Filter the data below, keeping only lines that contain "header".

(Dataset entries)
=-=-=
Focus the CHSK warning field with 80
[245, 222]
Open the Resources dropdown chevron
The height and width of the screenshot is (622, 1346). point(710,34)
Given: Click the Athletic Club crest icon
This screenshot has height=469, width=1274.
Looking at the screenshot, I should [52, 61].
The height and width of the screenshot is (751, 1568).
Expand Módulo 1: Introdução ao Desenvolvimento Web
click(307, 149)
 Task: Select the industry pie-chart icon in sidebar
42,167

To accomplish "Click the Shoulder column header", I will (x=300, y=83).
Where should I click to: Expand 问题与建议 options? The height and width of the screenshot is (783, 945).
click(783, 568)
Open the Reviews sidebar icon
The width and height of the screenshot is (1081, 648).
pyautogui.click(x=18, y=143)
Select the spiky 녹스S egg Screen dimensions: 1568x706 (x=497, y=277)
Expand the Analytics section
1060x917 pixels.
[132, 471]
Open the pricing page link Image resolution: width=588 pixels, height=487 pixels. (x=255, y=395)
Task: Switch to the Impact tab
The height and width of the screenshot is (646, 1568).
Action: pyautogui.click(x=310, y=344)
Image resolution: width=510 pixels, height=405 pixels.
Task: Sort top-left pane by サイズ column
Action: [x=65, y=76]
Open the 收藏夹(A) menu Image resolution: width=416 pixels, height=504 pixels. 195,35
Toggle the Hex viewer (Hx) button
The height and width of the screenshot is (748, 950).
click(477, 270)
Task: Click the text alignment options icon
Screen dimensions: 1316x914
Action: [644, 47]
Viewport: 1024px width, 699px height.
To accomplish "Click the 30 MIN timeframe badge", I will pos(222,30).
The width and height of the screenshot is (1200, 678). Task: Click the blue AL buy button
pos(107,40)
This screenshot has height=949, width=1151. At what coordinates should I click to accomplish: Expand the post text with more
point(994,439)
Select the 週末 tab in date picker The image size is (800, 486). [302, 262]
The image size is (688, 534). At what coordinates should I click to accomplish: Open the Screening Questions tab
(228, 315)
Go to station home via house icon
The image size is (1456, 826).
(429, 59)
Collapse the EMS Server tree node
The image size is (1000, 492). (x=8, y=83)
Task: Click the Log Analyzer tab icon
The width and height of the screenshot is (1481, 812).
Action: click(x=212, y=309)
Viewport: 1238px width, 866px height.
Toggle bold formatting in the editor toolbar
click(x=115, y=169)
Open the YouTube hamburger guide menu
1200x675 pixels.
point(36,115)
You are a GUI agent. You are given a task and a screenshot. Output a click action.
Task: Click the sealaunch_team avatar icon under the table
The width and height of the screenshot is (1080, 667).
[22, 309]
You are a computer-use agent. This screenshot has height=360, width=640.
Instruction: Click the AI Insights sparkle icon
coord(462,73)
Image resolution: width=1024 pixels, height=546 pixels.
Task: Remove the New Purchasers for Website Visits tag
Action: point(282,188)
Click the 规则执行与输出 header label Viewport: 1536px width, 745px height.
=-=-=
◆ REPLY:
To accomplish "Click the Shoulder column header", I will (x=300, y=83).
Click the 规则执行与输出 header label Viewport: 1536px width, 745px height.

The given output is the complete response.